Directed by Sanamjit Talwar
Rating :**
Cheek mate! Papa says to his little boy, "Be Gandhian". Boy turns the other cheek to a bully in school. Bully slaps our young hero again. Boy visits neighbourhood gangster Tony Mota(so called because, we are informed, he is discernibly fat in some part of his body, giggle giggle) and asks for a solution.
"Hit him back," says Mota Tony, and instantly endears himself to the child-hero who grows up to be Harman Baweja. Quite a stroke of luck for the burdened script. Harman brings to the narrative a residue of angst that serves the plot well. He plays a gangster who suffers constantly.
So, for that matter, do we., though for different reasons. Debutant director Sanamjit Talwar unnecessarily complicates the gangster flick with layer after layer of characterization . Sinister characters desperately in need to bathe, keep popping up and popping off for no other reason except to remind us that the world of Mumbai's gangsterism has not changed much from the time when Ram Gopal Varma made Satya.
But while in Satya we genuinely cared for the sanguinary characters here in Dishkiyaoon we are too tired of the trigger-happy marauders to give a flying f..k about whether they live or die. The dark menacing characters all look like carryovers from Varma's Satya and Company trying hard to shield their jadedness in a revved up revivified swagger which only helps to accentuate their frozen renewability.
The characters' hands remain soaked in the same blood as Satya , no matter how hard the script tries to cover their bloodied track with streaks of cosmetic conceit. Try as it might the narration's worn-out edges stick out of the sleekly-designed format. The film is very stylishly packaged with some ear-catching background music(Amar Mohile) and cinematography(Axel Fischer) that fuses colour and black-and-white in a hide 'n' seek with time.
Sad to say the impressive colour scheme lacks clarity consistence and logic....Much like the film which rambles on about the relationship between crime and comeuppance but doesn't offer us one reason to believe that these characters deserve our attention. What redeem the film's inherently fagged-out storytelling are the actors. Prashant Naraynan as Harman's mentor , Sumeet Nijhawan as a crime-lord who doesn't use a gun and specially Anand Tiwari as a hot-headed goon, turn in implosive performances that ignite the frames when the director is taken up with intensifying the layering process.
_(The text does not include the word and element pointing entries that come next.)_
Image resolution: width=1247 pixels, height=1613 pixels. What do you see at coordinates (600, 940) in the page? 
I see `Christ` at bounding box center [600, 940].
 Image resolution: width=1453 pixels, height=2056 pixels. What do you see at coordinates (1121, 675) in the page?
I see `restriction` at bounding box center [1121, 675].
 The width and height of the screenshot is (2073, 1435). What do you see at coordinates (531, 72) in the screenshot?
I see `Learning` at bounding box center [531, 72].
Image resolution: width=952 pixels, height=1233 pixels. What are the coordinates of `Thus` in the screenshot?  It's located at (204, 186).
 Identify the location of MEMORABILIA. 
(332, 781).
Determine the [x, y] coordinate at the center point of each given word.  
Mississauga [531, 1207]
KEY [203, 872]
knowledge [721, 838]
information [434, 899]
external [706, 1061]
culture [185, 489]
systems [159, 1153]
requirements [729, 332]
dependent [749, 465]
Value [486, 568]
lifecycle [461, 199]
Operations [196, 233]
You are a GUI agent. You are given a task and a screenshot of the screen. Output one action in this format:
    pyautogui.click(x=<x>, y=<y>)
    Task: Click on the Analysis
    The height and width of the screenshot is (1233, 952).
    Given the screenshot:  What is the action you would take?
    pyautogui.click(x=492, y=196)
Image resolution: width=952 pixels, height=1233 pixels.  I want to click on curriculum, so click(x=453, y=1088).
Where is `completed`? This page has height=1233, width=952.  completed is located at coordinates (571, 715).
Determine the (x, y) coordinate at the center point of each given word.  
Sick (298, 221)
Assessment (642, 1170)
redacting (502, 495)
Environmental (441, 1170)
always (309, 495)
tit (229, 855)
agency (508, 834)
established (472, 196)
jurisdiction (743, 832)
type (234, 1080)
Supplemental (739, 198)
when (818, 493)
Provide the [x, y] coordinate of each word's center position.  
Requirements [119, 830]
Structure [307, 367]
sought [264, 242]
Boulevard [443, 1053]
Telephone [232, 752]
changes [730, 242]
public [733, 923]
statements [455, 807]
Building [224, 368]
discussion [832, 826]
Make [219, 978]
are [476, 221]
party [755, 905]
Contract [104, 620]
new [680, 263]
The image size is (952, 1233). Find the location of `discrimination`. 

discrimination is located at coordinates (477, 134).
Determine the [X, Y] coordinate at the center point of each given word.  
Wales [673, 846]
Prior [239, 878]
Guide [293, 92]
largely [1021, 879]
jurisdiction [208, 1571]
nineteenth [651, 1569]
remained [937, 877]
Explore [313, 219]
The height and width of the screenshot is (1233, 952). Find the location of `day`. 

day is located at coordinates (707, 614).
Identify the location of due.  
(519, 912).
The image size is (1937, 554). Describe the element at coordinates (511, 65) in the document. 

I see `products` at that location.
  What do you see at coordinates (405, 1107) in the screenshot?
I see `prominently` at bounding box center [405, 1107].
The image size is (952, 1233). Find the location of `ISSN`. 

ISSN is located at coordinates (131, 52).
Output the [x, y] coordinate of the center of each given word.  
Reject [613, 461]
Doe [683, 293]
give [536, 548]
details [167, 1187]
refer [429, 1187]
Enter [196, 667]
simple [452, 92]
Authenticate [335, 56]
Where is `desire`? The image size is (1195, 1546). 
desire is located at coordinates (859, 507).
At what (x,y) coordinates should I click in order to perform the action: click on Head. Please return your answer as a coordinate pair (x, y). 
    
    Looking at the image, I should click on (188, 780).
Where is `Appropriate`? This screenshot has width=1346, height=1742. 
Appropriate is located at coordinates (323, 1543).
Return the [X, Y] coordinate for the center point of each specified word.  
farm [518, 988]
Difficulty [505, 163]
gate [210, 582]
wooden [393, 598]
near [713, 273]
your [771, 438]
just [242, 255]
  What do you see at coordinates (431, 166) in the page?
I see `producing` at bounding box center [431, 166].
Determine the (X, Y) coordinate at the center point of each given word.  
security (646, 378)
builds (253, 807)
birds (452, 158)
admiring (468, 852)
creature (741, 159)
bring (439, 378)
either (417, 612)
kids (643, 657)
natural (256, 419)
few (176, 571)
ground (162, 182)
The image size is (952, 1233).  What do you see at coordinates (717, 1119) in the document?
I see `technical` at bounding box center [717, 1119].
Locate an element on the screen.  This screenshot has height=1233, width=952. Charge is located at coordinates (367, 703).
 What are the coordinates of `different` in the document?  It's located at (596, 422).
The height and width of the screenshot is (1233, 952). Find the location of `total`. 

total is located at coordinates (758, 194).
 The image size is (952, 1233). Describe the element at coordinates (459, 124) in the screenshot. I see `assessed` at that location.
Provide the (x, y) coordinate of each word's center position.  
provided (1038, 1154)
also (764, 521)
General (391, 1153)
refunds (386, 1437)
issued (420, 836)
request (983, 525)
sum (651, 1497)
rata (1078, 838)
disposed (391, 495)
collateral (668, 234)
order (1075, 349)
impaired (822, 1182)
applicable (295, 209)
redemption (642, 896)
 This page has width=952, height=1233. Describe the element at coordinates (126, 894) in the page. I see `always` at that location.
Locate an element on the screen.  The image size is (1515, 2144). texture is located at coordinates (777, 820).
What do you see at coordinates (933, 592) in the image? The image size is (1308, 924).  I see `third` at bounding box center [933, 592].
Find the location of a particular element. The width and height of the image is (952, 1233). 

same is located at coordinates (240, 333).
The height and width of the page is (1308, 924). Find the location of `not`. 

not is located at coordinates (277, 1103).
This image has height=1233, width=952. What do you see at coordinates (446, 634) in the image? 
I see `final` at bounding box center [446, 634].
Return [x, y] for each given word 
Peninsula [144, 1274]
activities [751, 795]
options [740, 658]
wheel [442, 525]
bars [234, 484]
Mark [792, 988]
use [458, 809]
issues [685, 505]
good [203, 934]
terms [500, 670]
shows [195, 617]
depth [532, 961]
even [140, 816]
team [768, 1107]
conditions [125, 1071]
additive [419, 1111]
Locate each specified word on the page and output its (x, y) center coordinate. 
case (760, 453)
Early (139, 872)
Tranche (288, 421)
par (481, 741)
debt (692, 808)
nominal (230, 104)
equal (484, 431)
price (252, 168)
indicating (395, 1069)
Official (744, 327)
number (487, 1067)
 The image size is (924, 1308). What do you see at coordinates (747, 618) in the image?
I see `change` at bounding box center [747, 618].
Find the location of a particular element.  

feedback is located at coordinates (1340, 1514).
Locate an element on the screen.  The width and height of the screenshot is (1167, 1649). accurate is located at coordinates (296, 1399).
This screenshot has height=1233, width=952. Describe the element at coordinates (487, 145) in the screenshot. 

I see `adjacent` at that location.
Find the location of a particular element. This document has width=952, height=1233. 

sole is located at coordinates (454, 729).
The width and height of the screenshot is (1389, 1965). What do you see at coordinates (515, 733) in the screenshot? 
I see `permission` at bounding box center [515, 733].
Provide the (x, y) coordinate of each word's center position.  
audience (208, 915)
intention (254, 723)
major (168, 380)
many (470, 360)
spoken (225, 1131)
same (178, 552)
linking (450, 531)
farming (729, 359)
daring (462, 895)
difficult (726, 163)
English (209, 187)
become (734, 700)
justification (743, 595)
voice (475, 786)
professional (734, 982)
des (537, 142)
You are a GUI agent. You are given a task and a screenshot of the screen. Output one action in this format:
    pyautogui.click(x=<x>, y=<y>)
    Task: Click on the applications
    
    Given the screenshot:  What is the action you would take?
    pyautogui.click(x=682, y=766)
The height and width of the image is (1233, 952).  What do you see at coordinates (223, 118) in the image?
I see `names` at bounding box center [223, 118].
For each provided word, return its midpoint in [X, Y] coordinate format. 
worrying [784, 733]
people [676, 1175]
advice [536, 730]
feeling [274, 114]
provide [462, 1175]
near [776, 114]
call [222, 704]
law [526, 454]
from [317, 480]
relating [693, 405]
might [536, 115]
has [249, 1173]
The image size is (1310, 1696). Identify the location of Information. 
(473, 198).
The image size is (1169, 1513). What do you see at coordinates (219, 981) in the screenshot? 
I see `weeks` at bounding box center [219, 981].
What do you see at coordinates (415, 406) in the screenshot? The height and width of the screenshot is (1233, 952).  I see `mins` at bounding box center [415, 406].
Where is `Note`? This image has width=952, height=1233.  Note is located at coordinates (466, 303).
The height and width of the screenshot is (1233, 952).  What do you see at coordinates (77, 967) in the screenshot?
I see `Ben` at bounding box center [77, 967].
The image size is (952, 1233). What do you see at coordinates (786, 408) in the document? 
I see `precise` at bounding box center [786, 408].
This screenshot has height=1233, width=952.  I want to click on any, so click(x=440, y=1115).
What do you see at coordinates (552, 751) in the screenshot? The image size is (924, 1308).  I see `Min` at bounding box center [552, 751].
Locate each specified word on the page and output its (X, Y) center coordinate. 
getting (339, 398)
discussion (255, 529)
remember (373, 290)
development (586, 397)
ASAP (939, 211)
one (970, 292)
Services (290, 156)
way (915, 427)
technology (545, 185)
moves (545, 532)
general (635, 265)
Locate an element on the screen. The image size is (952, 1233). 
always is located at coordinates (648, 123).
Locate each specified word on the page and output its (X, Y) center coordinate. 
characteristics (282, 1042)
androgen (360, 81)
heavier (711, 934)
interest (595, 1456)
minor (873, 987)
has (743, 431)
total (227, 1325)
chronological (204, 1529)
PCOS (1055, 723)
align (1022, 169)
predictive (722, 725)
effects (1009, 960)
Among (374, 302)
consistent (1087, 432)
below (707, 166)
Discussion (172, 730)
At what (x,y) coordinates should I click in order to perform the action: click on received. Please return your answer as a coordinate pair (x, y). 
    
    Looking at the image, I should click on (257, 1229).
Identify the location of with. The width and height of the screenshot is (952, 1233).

Sunny Deol's Haryanvi accent is as distracting as Harman's moustache. But the young actor has returned to the screen with the language of languidity lending an aura of urgent doom to the goings-on. Newcomer Ayesha Khanna has a brief but effective part as the guitar-playing musician who wonders if she and the world around her would ever be compatible.
Watching Dishkiyaaoon we are faced by the same dilemma. While we warm up to the film's performances and its intelligent take on gangsterism, the constant barrage of slaying and screaming leaves us cold.